« A mon âge, on meurt le plus souvent dans son sommeil ». C’était sa manière de me répondre quand je m’enquérais de sa santé. Il livrait ce pronostic d’un air si détaché qu’on l’aurait cru en train de parler de quelqu’un d’autre.
De là, à soupçonner que le balancier s’arrêterait aux ultimes jours de ses quatre-vingts dix ans ! Ou que cela se ferait un jour symbole : celui du second anniversaire, deux ans jour pour jour, du décès de Mme Kouyaté, épouse dévouée et loyale dont le mari n’a jamais cessé de pleurer la disparition. Le dernier Sioux s’en est allé, sans bruit, chez lui, comblé par la vie, il faut dire. Il eut la responsabilité d’être parmi les fers de lance de la jeunesse révolutionnaire d’antan.

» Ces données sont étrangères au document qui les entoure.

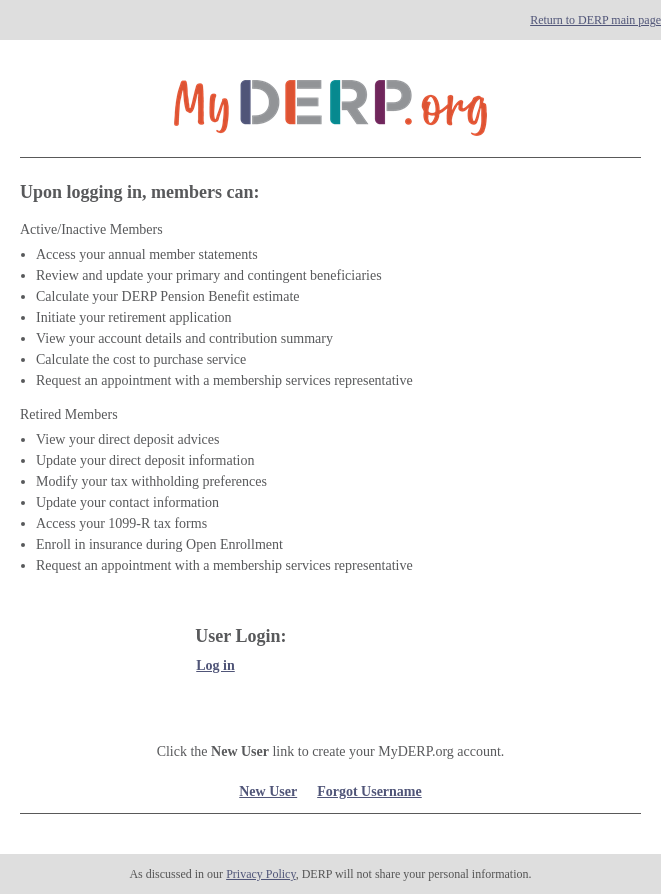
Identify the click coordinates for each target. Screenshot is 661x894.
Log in (215, 665)
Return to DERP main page (595, 20)
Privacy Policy (261, 874)
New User (268, 791)
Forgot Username (369, 791)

Il aura la responsabilité de fermer la marche d’une génération qui n’eut certes pas que des grains de beauté, mais qui eut le culte sincère et la passion structurante du pays. Regard vif, esprit alerte malgré l’âge, verbe précis, le médecin formé à Montpellier n’était indifférent à rien. Il s’engageait toujours et le faisait avec l’entièreté de ceux de son temps. Les Soudanais, pour tout dire, devenus Maliens en 1960, forts de leur orgueil, libres de leur parole et de leur action, capables de soutenir, et « résolus de mourir » comme en avertit le texte de l’hymne national. Cet hymne, Seydou Badian Kouyaté en fut le père ou l’un des pères. En tout cas, le chant national que nous entonnons tous, que l’on entend tous les jours, porte plus l’Adn de cet écrivain prolifique que tout autre personne.
Nous avions l’honneur de vivre jusque-là avec cet essayiste, dramaturge, romancier, activiste politique, compagnon de Modibo Keita dont il revendiqua farouchement l’héritage. Autant qu’il tenta de conserver la mémoire et de la transmettre aux jeunes qu’il recevait à tour de bras.